Add additional URLs on separate lines.
- Select a collection from the Select Collection dropdown
If do not have a collection, create a Collection at this stage by clicking the create
icon. See Create a Collection for more details.
- Click Harvest

Optional Tasks
- Online Persona - If a persona is created, select it from the Persona dropdown list.
A persona is needed only for harvesting content from sites that require you to log in. See Create a login Persona for more information.
- Rule Set Options - Expand the Rule Set Options to view the default the rule sets.
- You can define the Depth of the rule set entering a number in the field.
- You can the clear the Enabled check box against the rule sets to remove the default selection.
- You can configure the rule sets, if you have required permissions. See Configuring Harvester rule sets for more information.
- Save - To save this search for future reference, select Save.
To view your saved search, open the project, click Harvester > Saved > Open Query.
- Copy into Batch - To add this search to a batch job, click Copy into Batch, do one of the following, then click Save.
- Select a job from the Existing Batch Job dropdown.
- Type the new batch job name in the Create a new Batch Job text box.
See Batch Harvest for more information.
- To set up a parameter select one, or all the check boxes from the Harvester Parameters section. These are the parameters and what they do:
- Harvest Full Page - Harvests the complete web page, its content and the boilerplate elements. Each full page is saved in a separate document in the same collection. Select this option if harvesting a web page to create a gold standard A set of model data that you can learn from and test on. For example, in Sintelix, this would be a collection of documents that have been created with specific, preferred properties such as correct document tags and text references. In Sintelix Harvester this would be a collection of documents harvested from web pages where only the correct elements have been selected (that is, only the content you want)..
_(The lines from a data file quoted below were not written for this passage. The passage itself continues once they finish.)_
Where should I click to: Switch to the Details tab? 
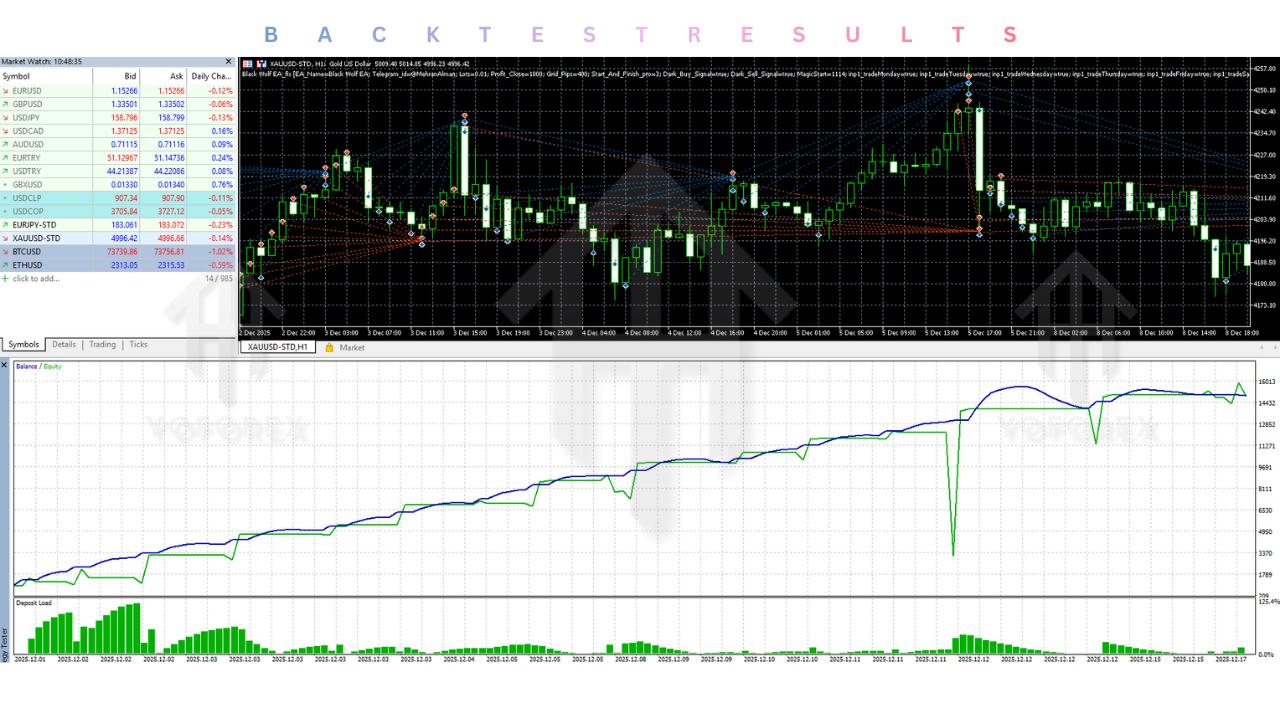click(x=64, y=345)
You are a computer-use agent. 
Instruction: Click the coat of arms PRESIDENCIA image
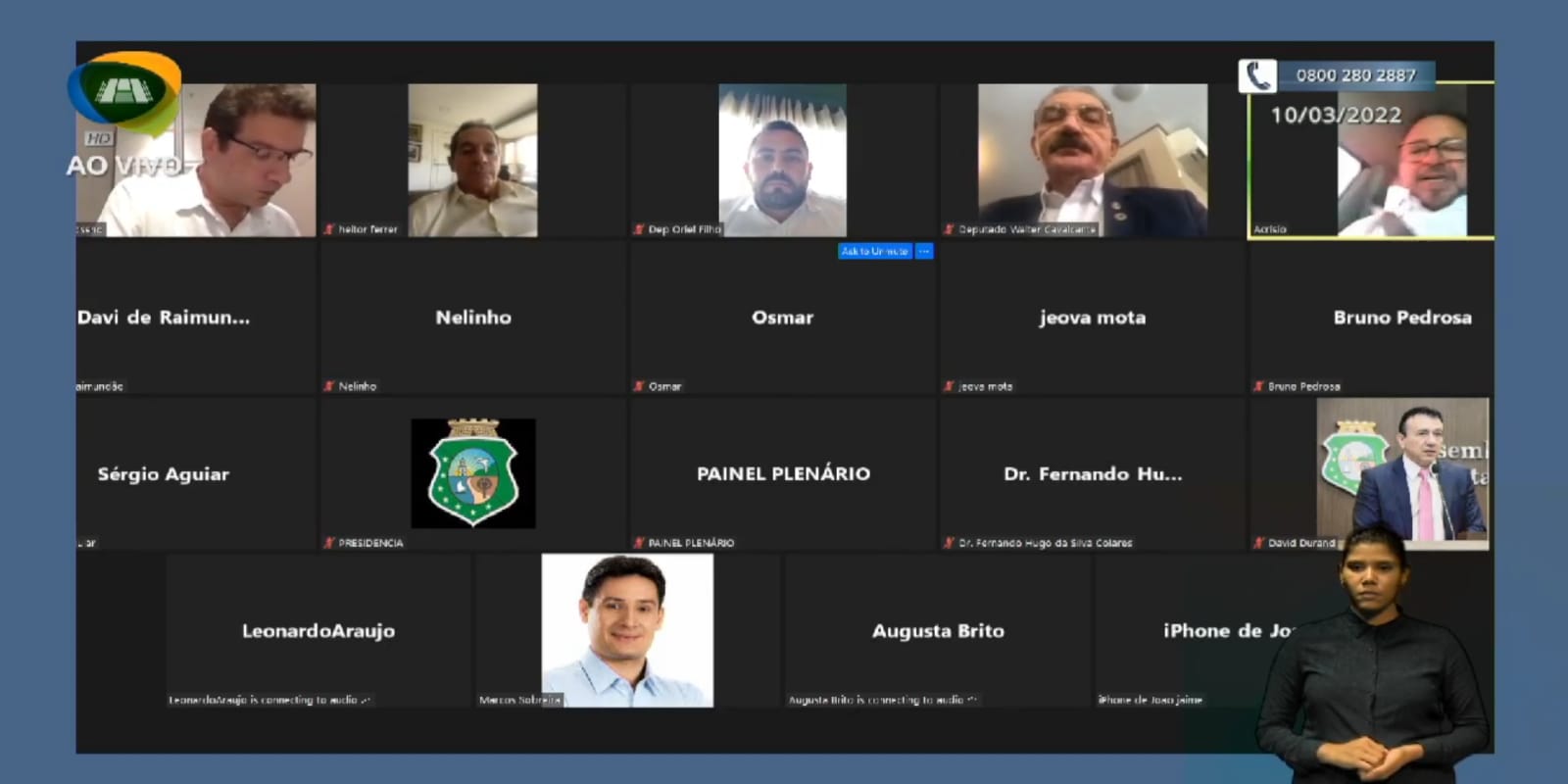pos(473,473)
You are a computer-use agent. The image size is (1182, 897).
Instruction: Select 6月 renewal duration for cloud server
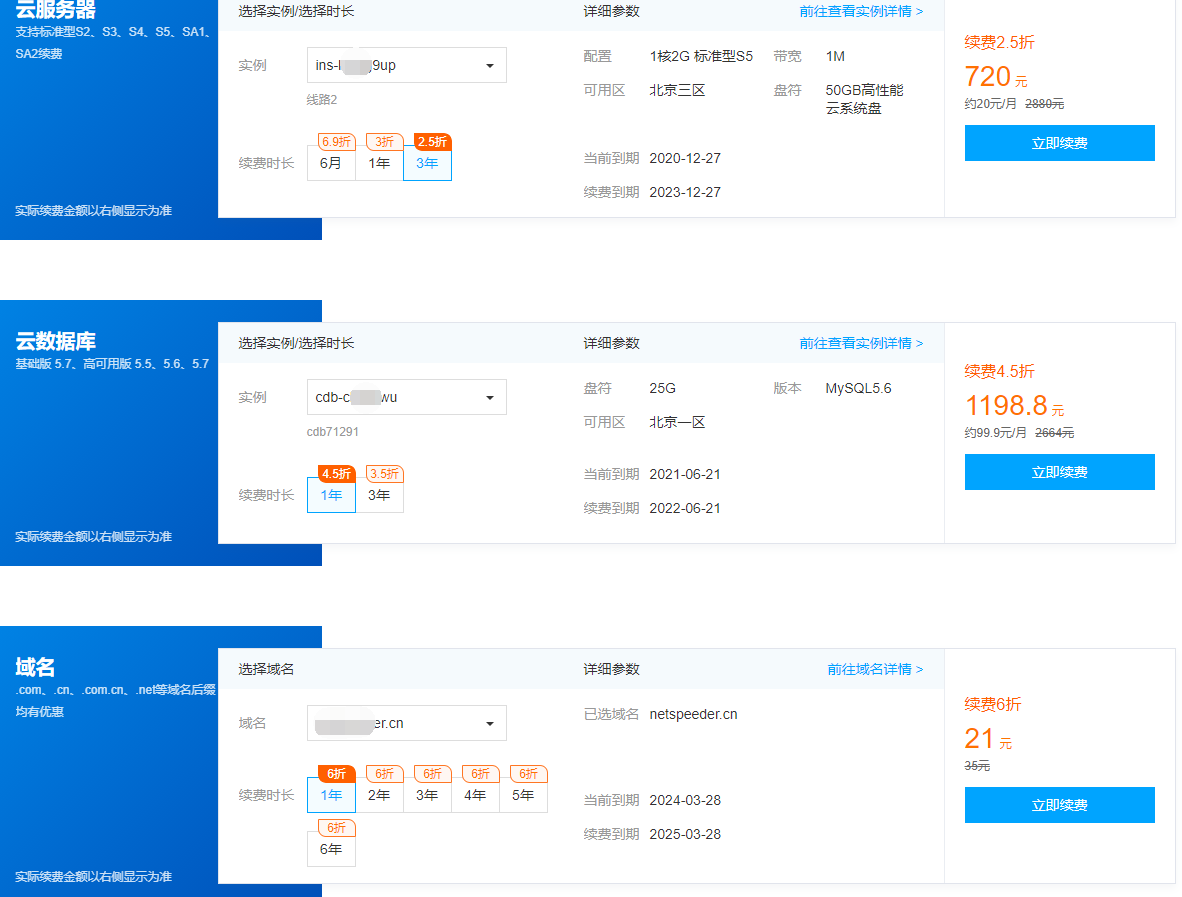(x=331, y=164)
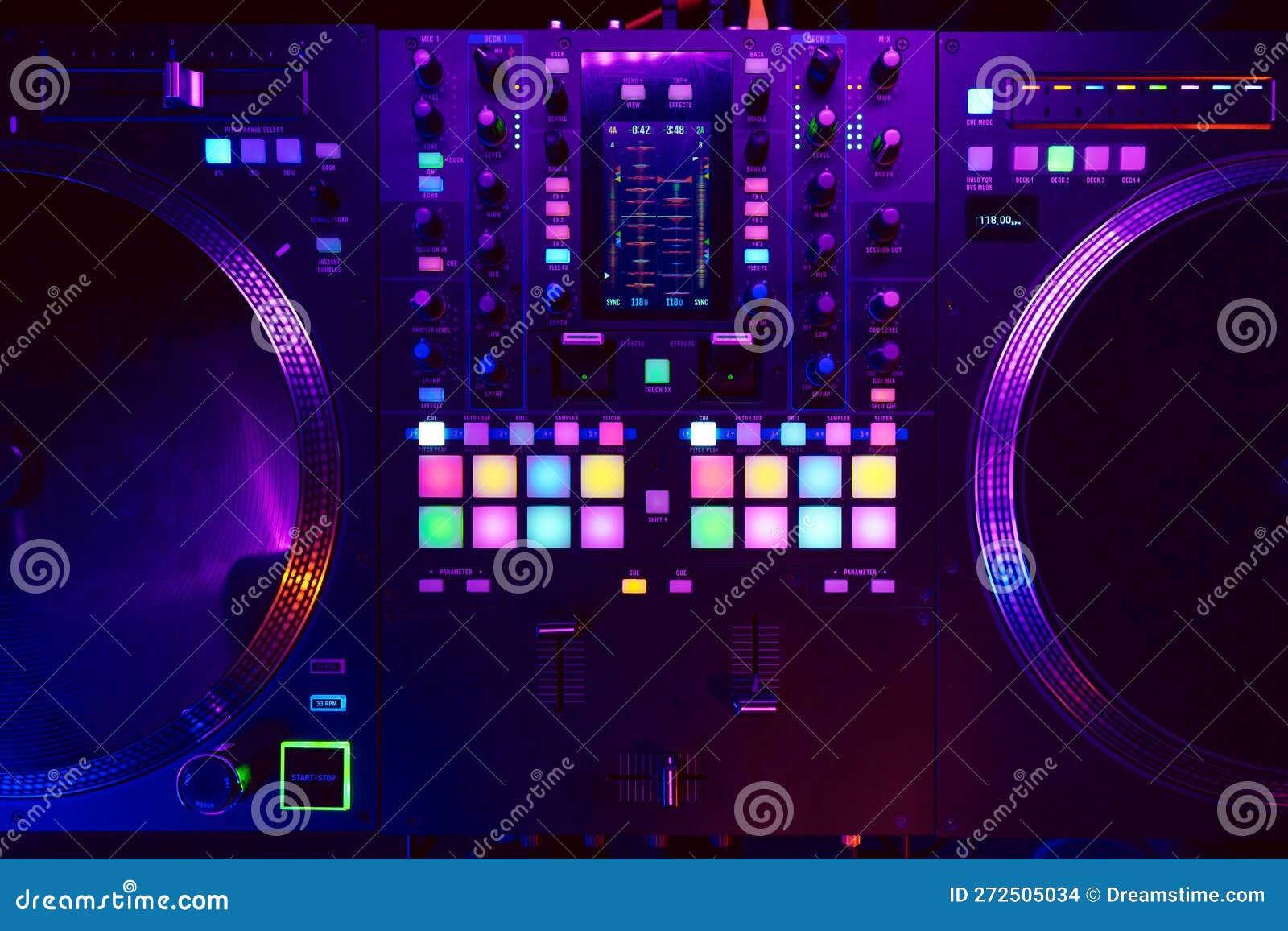Engage FLEX FX on Deck 2 side
The height and width of the screenshot is (931, 1288).
pyautogui.click(x=756, y=256)
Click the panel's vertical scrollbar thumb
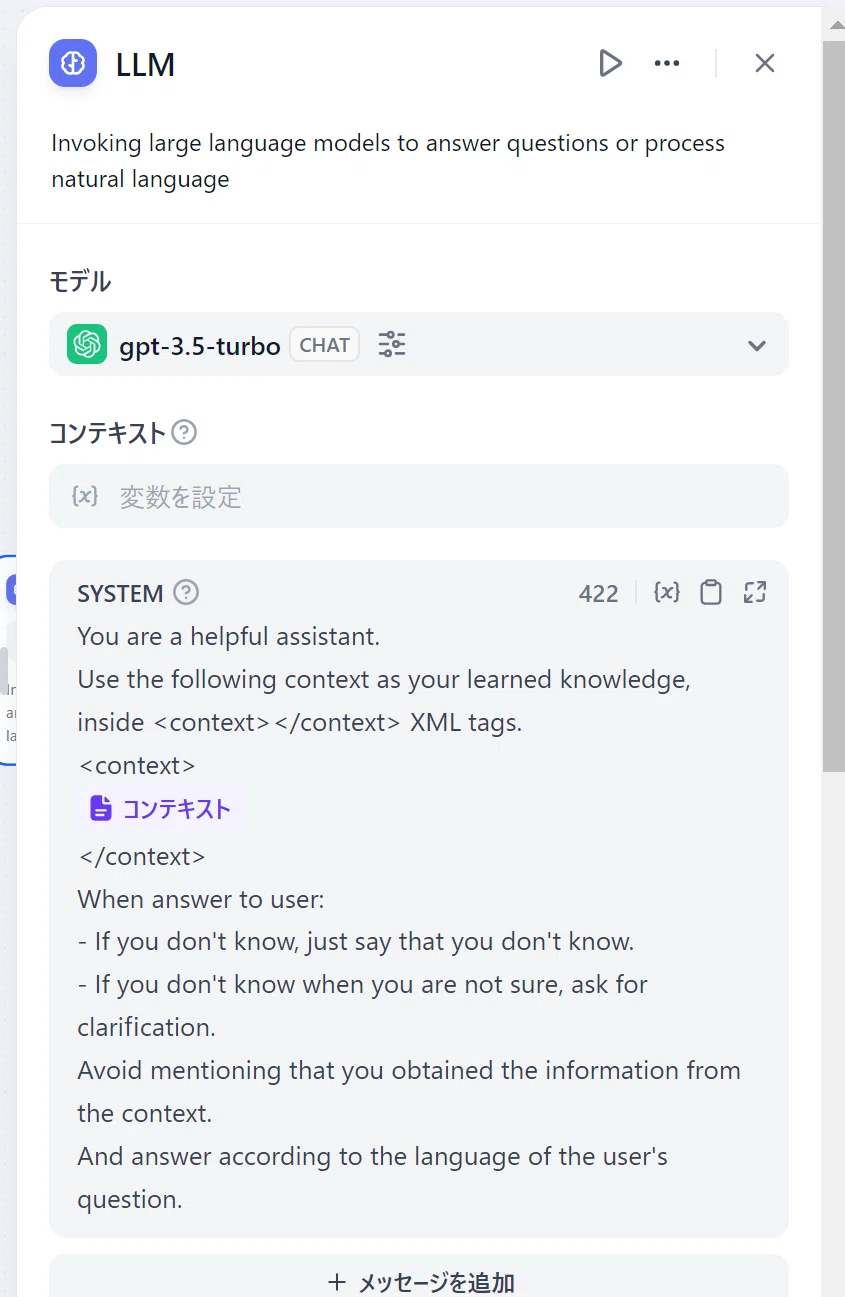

- Capture Screenshots - Creates the screenshots of the websites that are harvested.
- Disable Adblocker - Disables the installed adblock capability.
-
Random Wait - To add a delay between the pages requested to the same domain, select Random Wait. On the Random Wait Time (per Domain) dialog, do the following:
- Enter the domain name in the Domain Group section. Use a separate line for each domain entry.
- Enter the number of minimum and/or maximum delay in second, and click Save.
Adding a delay at this stage overrides the delay settings added by your Admin.
- Set as Default - To set your selections made in the search engines and their parameters to default, in online persona, rule set options, Harvest Parameters, select Set as Default. Default settings apply to your current project only.